US dismantles 911 S5 botnet used for cyberattacks, arrests admin

911 S5 seizure banner
911 S5 seizure banner

The U.S. Justice Department and international partners dismantled the 911 S5 proxy botnet and arrested 35-year-old Chinese national YunHe Wang, its administrator, in Singapore.

“Working with our international partners, the FBI conducted a joint, sequenced cyber operation to dismantle the 911 S5 Botnet—likely the world’s largest botnet ever,” said FBI Director Christopher Wray.

“We arrested its administrator, Yunhe Wang, seized infrastructure and assets, and levied sanctions against Wang and his co-conspirators.”

As early as 2011, Wang and his conspirators pushed malware onto victims’ devices using multiple malicious VPN applications bundling proxy backdoors. The VPN apps that added compromised devices to the 911 S5 residential proxy service include MaskVPN, DewVPN, PaladinVPN, ProxyGate, ShieldVPN, and ShineVPN.

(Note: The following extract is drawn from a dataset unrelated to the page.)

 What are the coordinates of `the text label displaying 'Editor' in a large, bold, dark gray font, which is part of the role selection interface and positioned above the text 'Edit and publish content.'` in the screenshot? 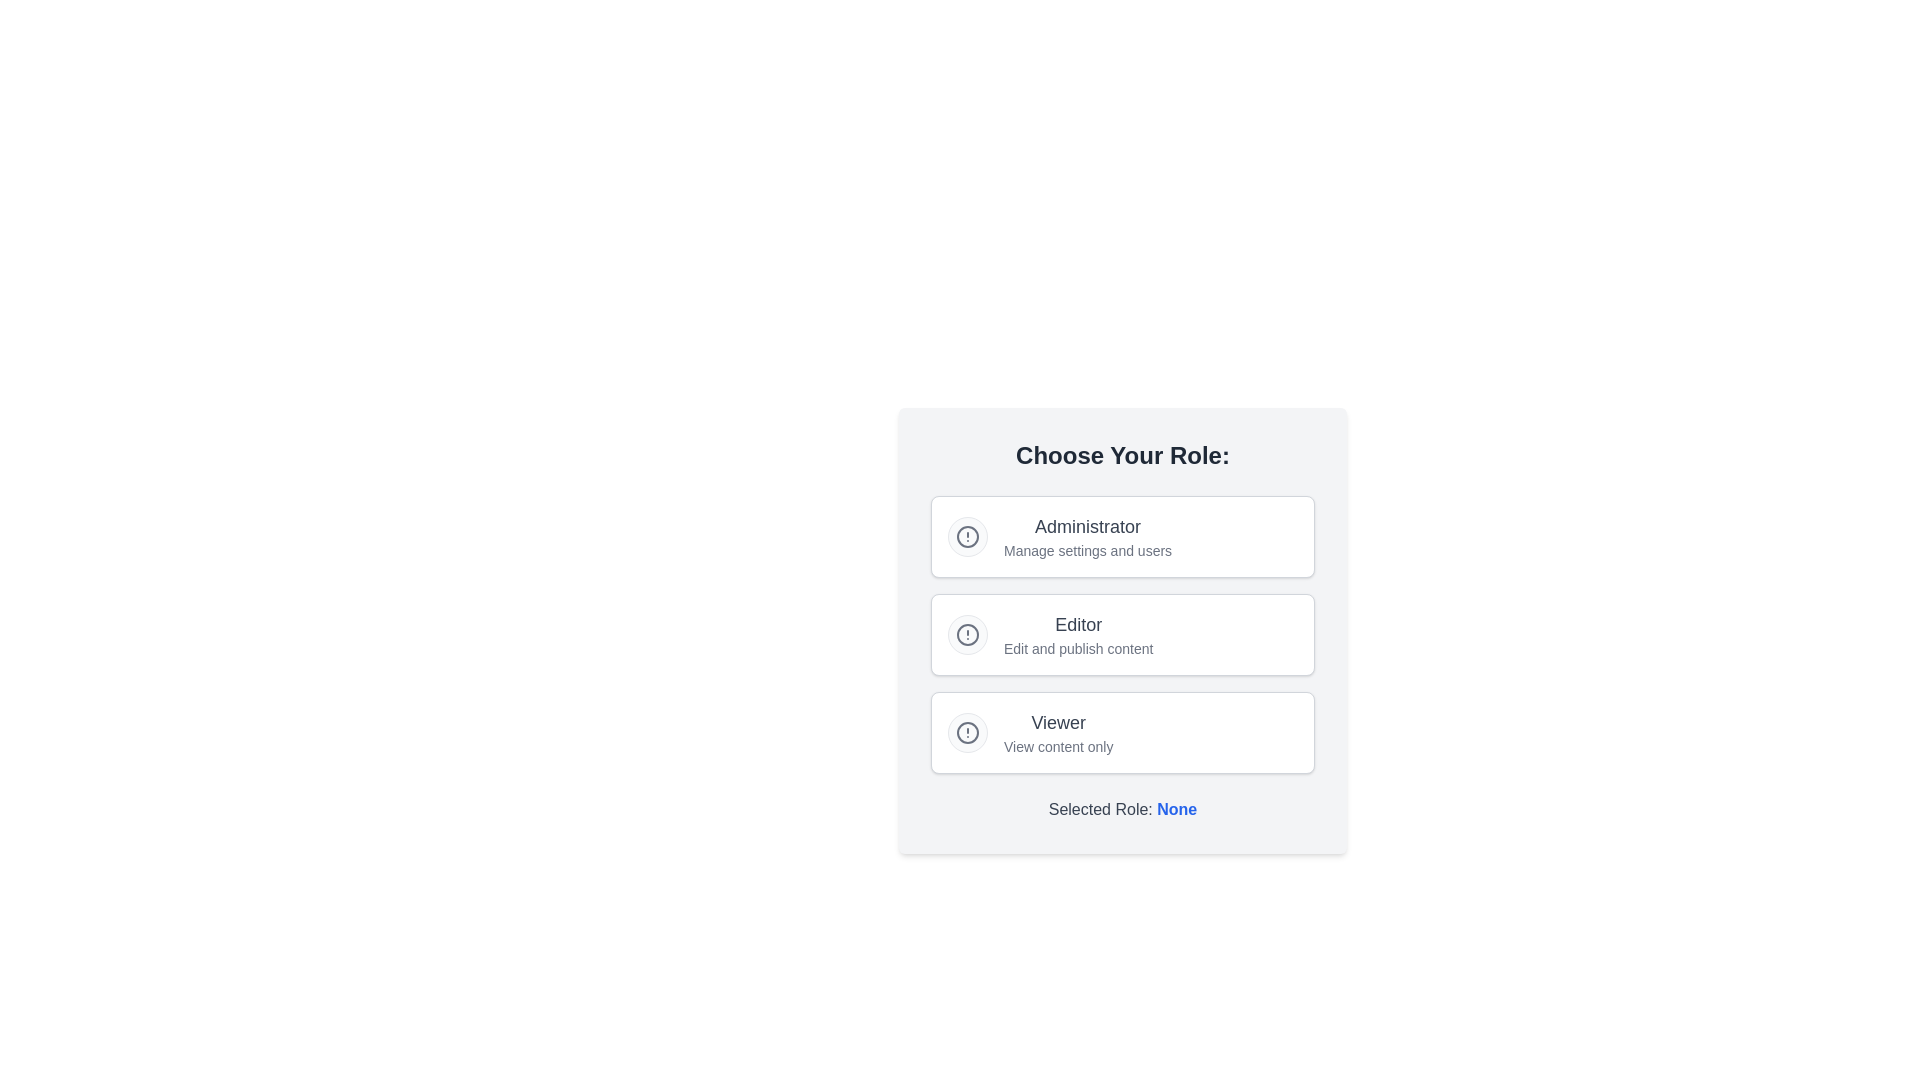 It's located at (1077, 623).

The FBI provides detailed information on how to determine if you were a victim of 911 S5 malware HERE.

Between 2014 and July 2022, they created a network of millions of residential Windows computers worldwide linked to more than 19 million unique IP addresses, including 613,841 IP addresses in the United States.

“Wang [..] managed and controlled approximately 150 dedicated servers worldwide, approximately 76 of which he leased from U.S. based online service providers,” the Justice Department said.

“Using the dedicated servers, Wang deployed and managed applications, commanded and controlled the infected devices, operated his 911 S5 service, and provided paying customers with access to proxied IP addresses associated with the infected devices.”

Researchers at the University of Sherbrooke revealed in June 2022 that the 911 S5 operators lured potential victims by offering free VPN services to install the proxy malware.

One month later, the botnet was shut down after critical components of the operation were allegedly destroyed in a security breach, but it was resurrected as “CloudRouter” just a few months later.

The Justice Department is now serving seizure warrants to registrars and registry entities to seize the following domains used by the criminal network.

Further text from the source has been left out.